— DATA RECORDS —
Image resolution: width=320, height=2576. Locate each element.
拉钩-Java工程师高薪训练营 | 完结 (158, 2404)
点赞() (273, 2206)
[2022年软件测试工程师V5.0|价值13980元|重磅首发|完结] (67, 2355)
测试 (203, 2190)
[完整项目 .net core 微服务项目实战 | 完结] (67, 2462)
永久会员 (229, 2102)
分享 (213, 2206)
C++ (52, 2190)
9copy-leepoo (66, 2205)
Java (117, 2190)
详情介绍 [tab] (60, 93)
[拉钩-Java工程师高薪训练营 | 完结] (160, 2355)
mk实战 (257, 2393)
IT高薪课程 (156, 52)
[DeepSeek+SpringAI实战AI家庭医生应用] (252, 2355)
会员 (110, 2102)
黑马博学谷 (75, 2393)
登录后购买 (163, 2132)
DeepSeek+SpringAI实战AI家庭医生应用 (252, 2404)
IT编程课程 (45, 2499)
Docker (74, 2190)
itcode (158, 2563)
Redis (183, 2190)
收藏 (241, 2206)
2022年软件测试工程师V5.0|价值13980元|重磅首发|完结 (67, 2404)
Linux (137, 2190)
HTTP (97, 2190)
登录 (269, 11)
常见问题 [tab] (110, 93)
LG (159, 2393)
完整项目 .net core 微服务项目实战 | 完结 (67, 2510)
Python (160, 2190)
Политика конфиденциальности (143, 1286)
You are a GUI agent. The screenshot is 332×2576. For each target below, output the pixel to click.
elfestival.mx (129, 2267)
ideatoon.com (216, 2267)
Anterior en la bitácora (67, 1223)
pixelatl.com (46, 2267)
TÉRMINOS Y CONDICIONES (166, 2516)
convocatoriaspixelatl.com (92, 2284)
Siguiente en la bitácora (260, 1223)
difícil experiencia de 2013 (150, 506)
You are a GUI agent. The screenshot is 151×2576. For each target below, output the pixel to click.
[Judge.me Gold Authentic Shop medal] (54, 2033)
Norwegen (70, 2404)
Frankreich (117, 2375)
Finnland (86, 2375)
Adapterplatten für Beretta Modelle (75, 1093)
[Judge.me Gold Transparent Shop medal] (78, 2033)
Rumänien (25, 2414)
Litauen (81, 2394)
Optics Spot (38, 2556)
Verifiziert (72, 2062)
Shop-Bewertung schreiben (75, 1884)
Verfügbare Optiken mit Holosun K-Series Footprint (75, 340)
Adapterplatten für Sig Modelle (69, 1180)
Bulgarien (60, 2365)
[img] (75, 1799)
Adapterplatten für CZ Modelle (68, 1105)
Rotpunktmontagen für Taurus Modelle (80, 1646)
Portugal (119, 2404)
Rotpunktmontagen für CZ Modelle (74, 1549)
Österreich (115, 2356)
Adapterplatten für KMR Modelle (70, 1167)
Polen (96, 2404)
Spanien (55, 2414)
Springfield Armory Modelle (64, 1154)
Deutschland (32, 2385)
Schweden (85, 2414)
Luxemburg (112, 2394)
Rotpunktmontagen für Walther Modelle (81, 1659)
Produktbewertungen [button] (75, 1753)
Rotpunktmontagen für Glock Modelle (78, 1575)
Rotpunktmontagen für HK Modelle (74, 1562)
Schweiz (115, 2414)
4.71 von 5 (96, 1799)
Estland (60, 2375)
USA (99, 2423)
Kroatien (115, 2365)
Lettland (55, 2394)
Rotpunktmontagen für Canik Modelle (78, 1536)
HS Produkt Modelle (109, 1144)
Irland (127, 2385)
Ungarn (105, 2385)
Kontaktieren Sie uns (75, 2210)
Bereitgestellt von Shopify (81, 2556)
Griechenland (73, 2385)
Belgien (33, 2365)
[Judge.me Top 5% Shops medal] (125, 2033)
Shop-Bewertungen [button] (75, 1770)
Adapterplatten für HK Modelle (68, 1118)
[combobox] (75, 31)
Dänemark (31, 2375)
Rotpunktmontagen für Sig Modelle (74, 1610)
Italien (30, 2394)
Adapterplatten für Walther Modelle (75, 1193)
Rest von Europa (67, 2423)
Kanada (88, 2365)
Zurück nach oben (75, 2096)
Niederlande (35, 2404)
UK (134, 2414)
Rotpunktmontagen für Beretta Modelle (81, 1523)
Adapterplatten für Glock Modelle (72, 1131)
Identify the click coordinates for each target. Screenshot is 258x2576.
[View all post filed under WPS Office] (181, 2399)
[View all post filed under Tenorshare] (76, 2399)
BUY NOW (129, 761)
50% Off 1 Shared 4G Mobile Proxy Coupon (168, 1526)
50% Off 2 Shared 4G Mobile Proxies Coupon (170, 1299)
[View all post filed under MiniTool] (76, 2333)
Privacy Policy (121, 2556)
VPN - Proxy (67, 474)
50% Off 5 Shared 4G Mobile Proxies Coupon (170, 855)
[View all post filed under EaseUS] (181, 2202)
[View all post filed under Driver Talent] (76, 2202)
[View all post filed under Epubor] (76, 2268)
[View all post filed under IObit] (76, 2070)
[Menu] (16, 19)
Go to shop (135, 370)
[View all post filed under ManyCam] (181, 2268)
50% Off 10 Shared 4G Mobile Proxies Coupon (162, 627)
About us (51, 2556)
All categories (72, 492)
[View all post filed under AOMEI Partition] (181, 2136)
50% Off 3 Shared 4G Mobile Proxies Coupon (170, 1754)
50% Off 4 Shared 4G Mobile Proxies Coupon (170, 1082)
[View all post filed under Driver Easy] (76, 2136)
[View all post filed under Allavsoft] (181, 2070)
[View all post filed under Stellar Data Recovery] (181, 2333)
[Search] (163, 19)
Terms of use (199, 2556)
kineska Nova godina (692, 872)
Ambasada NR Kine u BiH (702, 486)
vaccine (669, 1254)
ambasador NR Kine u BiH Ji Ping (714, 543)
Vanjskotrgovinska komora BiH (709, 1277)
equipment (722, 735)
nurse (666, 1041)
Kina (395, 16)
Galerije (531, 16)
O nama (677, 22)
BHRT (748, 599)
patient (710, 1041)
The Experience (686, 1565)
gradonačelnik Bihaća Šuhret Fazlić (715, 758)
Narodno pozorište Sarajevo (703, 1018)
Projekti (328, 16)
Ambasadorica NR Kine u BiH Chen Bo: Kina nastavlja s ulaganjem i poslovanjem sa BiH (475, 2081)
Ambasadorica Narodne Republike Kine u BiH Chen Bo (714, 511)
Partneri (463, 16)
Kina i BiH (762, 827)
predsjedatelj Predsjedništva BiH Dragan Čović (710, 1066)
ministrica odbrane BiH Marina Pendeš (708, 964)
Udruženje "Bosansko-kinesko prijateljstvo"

— INSTRUCTIONS FOR THE TASK —
Exactly as shown, give every record again.

— TASK ANSWER —
Image resolution: width=320, height=2576. Locate each element.
拉钩-Java工程师高薪训练营 | 完结 (158, 2404)
点赞() (273, 2206)
[2022年软件测试工程师V5.0|价值13980元|重磅首发|完结] (67, 2355)
测试 (203, 2190)
[完整项目 .net core 微服务项目实战 | 完结] (67, 2462)
永久会员 (229, 2102)
分享 (213, 2206)
C++ (52, 2190)
9copy-leepoo (66, 2205)
Java (117, 2190)
详情介绍 [tab] (60, 93)
[拉钩-Java工程师高薪训练营 | 完结] (160, 2355)
mk实战 (257, 2393)
IT高薪课程 (156, 52)
[DeepSeek+SpringAI实战AI家庭医生应用] (252, 2355)
会员 (110, 2102)
黑马博学谷 (75, 2393)
登录后购买 (163, 2132)
DeepSeek+SpringAI实战AI家庭医生应用 (252, 2404)
IT编程课程 (45, 2499)
Docker (74, 2190)
itcode (158, 2563)
Redis (183, 2190)
收藏 (241, 2206)
2022年软件测试工程师V5.0|价值13980元|重磅首发|完结 (67, 2404)
Linux (137, 2190)
HTTP (97, 2190)
登录 (269, 11)
常见问题 [tab] (110, 93)
LG (159, 2393)
完整项目 .net core 微服务项目实战 | 完结 (67, 2510)
Python (160, 2190)
Политика конфиденциальности (143, 1286)
You are a GUI agent. The screenshot is 332×2576. For each target below, output the pixel to click.
elfestival.mx (129, 2267)
ideatoon.com (216, 2267)
Anterior en la bitácora (67, 1223)
pixelatl.com (46, 2267)
TÉRMINOS Y CONDICIONES (166, 2516)
convocatoriaspixelatl.com (92, 2284)
Siguiente en la bitácora (260, 1223)
difícil experiencia de 2013 (150, 506)
You are a GUI agent. The screenshot is 151×2576. For each target below, output the pixel to click.
[Judge.me Gold Authentic Shop medal] (54, 2033)
Norwegen (70, 2404)
Frankreich (117, 2375)
Finnland (86, 2375)
Adapterplatten für Beretta Modelle (75, 1093)
[Judge.me Gold Transparent Shop medal] (78, 2033)
Rumänien (25, 2414)
Litauen (81, 2394)
Optics Spot (38, 2556)
Verifiziert (72, 2062)
Shop-Bewertung schreiben (75, 1884)
Verfügbare Optiken mit Holosun K-Series Footprint (75, 340)
Adapterplatten für Sig Modelle (69, 1180)
Bulgarien (60, 2365)
[img] (75, 1799)
Adapterplatten für CZ Modelle (68, 1105)
Rotpunktmontagen für Taurus Modelle (80, 1646)
Portugal (119, 2404)
Rotpunktmontagen für CZ Modelle (74, 1549)
Österreich (115, 2356)
Adapterplatten für KMR Modelle (70, 1167)
Polen (96, 2404)
Spanien (55, 2414)
Springfield Armory Modelle (64, 1154)
Deutschland (32, 2385)
Schweden (85, 2414)
Luxemburg (112, 2394)
Rotpunktmontagen für Walther Modelle (81, 1659)
Produktbewertungen [button] (75, 1753)
Rotpunktmontagen für Glock Modelle (78, 1575)
Rotpunktmontagen für HK Modelle (74, 1562)
Schweiz (115, 2414)
4.71 von 5 (96, 1799)
Estland (60, 2375)
USA (99, 2423)
Kroatien (115, 2365)
Lettland (55, 2394)
Rotpunktmontagen für Canik Modelle (78, 1536)
HS Produkt Modelle (109, 1144)
Irland (127, 2385)
Ungarn (105, 2385)
Kontaktieren Sie uns (75, 2210)
Bereitgestellt von Shopify (81, 2556)
Griechenland (73, 2385)
Belgien (33, 2365)
[Judge.me Top 5% Shops medal] (125, 2033)
Shop-Bewertungen [button] (75, 1770)
Adapterplatten für HK Modelle (68, 1118)
[combobox] (75, 31)
Dänemark (31, 2375)
Rotpunktmontagen für Sig Modelle (74, 1610)
Italien (30, 2394)
Adapterplatten für Walther Modelle (75, 1193)
Rest von Europa (67, 2423)
Kanada (88, 2365)
Zurück nach oben (75, 2096)
Niederlande (35, 2404)
UK (134, 2414)
Rotpunktmontagen für Beretta Modelle (81, 1523)
Adapterplatten für Glock Modelle (72, 1131)
Identify the click coordinates for each target. Screenshot is 258x2576.
[View all post filed under WPS Office] (181, 2399)
[View all post filed under Tenorshare] (76, 2399)
BUY NOW (129, 761)
50% Off 1 Shared 4G Mobile Proxy Coupon (168, 1526)
50% Off 2 Shared 4G Mobile Proxies Coupon (170, 1299)
[View all post filed under MiniTool] (76, 2333)
Privacy Policy (121, 2556)
VPN - Proxy (67, 474)
50% Off 5 Shared 4G Mobile Proxies Coupon (170, 855)
[View all post filed under EaseUS] (181, 2202)
[View all post filed under Driver Talent] (76, 2202)
[View all post filed under Epubor] (76, 2268)
[View all post filed under IObit] (76, 2070)
[Menu] (16, 19)
Go to shop (135, 370)
[View all post filed under ManyCam] (181, 2268)
50% Off 10 Shared 4G Mobile Proxies Coupon (162, 627)
About us (51, 2556)
All categories (72, 492)
[View all post filed under AOMEI Partition] (181, 2136)
50% Off 3 Shared 4G Mobile Proxies Coupon (170, 1754)
50% Off 4 Shared 4G Mobile Proxies Coupon (170, 1082)
[View all post filed under Driver Easy] (76, 2136)
[View all post filed under Allavsoft] (181, 2070)
[View all post filed under Stellar Data Recovery] (181, 2333)
[Search] (163, 19)
Terms of use (199, 2556)
kineska Nova godina (692, 872)
Ambasada NR Kine u BiH (702, 486)
vaccine (669, 1254)
ambasador NR Kine u BiH Ji Ping (714, 543)
Vanjskotrgovinska komora BiH (709, 1277)
equipment (722, 735)
nurse (666, 1041)
Kina (395, 16)
Galerije (531, 16)
O nama (677, 22)
BHRT (748, 599)
patient (710, 1041)
The Experience (686, 1565)
gradonačelnik Bihaća Šuhret Fazlić (715, 758)
Narodno pozorište Sarajevo (703, 1018)
Projekti (328, 16)
Ambasadorica NR Kine u BiH Chen Bo: Kina nastavlja s ulaganjem i poslovanjem sa BiH (475, 2081)
Ambasadorica Narodne Republike Kine u BiH Chen Bo (714, 511)
Partneri (463, 16)
Kina i BiH (762, 827)
predsjedatelj Predsjedništva BiH Dragan Čović (710, 1066)
ministrica odbrane BiH Marina Pendeš (708, 964)
Udruženje "Bosansko-kinesko prijateljstvo"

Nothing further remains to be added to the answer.